“Su objetivo es proteger a los consumidores, pero en realidad exacerban los desequilibrios presupuestarios, desplazando partidas prioritarias del gasto público y deprimiendo la inversión privada, especialmente en el sector de la energía”, afirmó el FMI.

Según el informe elaborado por el organismo internacional de crédito, estas subvenciones destinadas a bajar el precio de la energía tuvieron un costo de US$1.9 billones en el 2011, en un 40% de los casos en los países desarrollados.

Para el Fondo estas ayudas benefician a los hogares más ricos, que reciben las mismas reducciones que los más pobres, lo cual exacerba “las desigualdades”.

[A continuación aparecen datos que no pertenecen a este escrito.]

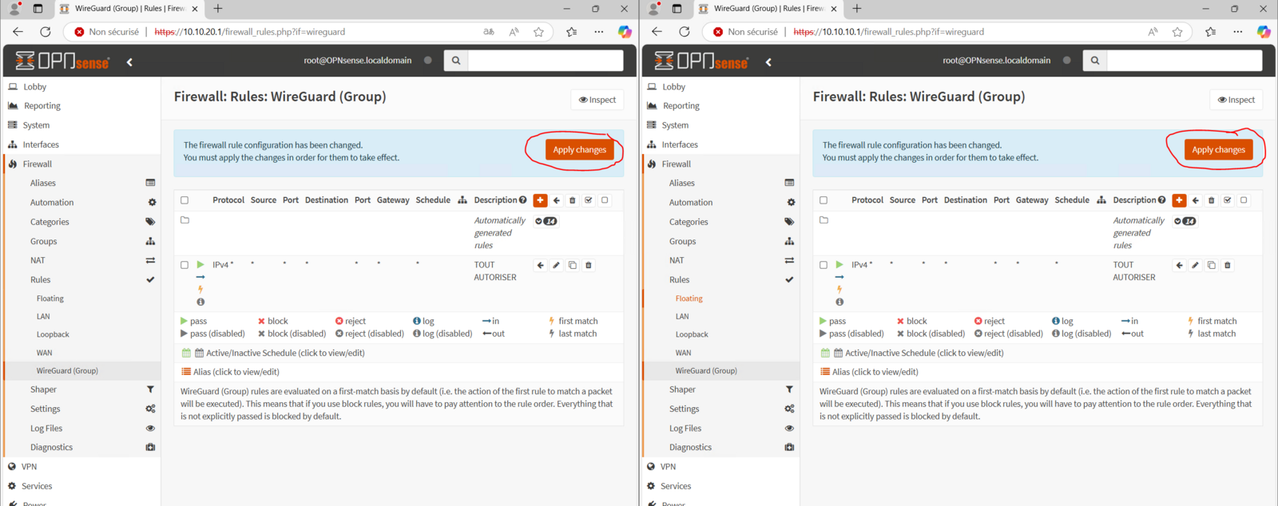1278x506 pixels.
Task: Add a new rule in the left window
Action: (x=540, y=200)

Los tres países que más dinero dedicaron en el 2011 a los subsidios energéticos fueron EE. UU. con US$502 mil millones, China con US$279 mil millones y Rusia con US$116 mil millones.

El organismo internacional agregó a los afectos adversos de estas políticas sus consecuencias medioambientales, ya que alientan la “reducción de los recursos naturales” y distorsionan las políticas productivas.

Desde este punto de vista, su eliminación podría llevar a un declive de cerca del 13% en la emisión de CO2 y generaría positivos efectos de contagio al reducir la demanda energética global.